It's time to start utilizing the superior magnetometer, and what better way than to throw it onto an easy-to-use breakout board? The SparkFun MLX90393 Magnetometer Breakout is a triple-axis magnetic sensor board capable of sensing very small fields, while still behaving as one would expect during saturation in larger fields (like a nearby magnet). The MLX90393 breakout can be used as a compass sensor but also works well as a non-contact controller, a flow meter with a magnetic impeller, or a linear actuator position sensor. To make it even easier to to get your readings, all communication is enacted exclusively via I2C, utilizing our handy Qwiic system. However, we still have broken out 0.1"-spaced pins in case you prefer to use a breadboard.
The MLX90393 features a resolution rate of 0.161µT with an operating voltage range of 2.2V to 3.6V at 100µA. This breakout is also equipped with a couple of jumper pads on the back of the board, a set that allows you to change the I2C address as well as one that can put the breakout into SPI mode (if I2C isn't your cup of tea).
Note: The I2C address of the MLX90393 is 0x0C and is jumper selectable to 0x0D, 0x0E, or 0x0F. A multiplexer/Mux is required to communicate to multiple MLX90393 sensors on a single bus. If you need to use more than one MLX90393 sensor consider using the Qwiic Mux Breakout.
The SparkFun Qwiic connect system is an ecosystem of I2C sensors, actuators, shields and cables that make prototyping faster and less prone to error. All Qwiic-enabled boards use a common 1mm pitch, 4-pin JST connector. This reduces the amount of required PCB space, and polarized connections mean you can’t hook it up wrong.
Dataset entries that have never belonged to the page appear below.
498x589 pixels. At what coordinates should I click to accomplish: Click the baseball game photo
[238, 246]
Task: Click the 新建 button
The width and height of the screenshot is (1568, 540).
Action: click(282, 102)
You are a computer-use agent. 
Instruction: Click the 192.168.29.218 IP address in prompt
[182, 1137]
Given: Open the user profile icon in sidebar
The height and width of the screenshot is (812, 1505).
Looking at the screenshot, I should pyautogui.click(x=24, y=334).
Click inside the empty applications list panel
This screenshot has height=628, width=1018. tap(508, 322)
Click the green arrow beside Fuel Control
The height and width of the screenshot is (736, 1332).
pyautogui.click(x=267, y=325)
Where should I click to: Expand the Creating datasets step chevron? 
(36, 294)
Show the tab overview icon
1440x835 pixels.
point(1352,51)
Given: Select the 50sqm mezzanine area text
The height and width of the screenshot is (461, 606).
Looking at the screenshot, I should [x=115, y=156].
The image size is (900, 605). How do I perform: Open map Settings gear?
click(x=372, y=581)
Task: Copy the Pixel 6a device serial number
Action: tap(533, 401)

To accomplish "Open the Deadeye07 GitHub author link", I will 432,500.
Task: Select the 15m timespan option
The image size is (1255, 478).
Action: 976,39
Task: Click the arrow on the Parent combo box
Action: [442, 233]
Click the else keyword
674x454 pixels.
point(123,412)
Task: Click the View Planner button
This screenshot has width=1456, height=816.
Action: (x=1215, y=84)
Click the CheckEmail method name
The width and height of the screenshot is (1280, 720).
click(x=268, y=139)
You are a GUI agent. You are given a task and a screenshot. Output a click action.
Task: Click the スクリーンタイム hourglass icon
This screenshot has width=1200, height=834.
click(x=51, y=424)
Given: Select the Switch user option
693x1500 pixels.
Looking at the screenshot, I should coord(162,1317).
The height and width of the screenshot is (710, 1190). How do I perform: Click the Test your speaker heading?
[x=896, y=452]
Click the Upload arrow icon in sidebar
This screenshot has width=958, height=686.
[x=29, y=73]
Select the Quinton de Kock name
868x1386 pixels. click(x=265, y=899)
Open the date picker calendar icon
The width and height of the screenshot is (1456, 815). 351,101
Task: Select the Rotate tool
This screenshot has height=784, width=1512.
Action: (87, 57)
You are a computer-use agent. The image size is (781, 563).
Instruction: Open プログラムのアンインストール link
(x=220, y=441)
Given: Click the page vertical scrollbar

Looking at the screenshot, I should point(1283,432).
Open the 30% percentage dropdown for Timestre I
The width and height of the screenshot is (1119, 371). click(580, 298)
If a board needs code or communicates somehow, you're going to need to know how to program or interface with it. The programming skill is all about communication and code.
Skill Level: Competent - The toolchain for programming is a bit more complex and will examples may not be explicitly provided for you. You will be required to have a fundamental knowledge of programming and be required to provide your own code. You may need to modify existing libraries or code to work with your specific hardware. Sensor and hardware interfaces will be SPI or I2C.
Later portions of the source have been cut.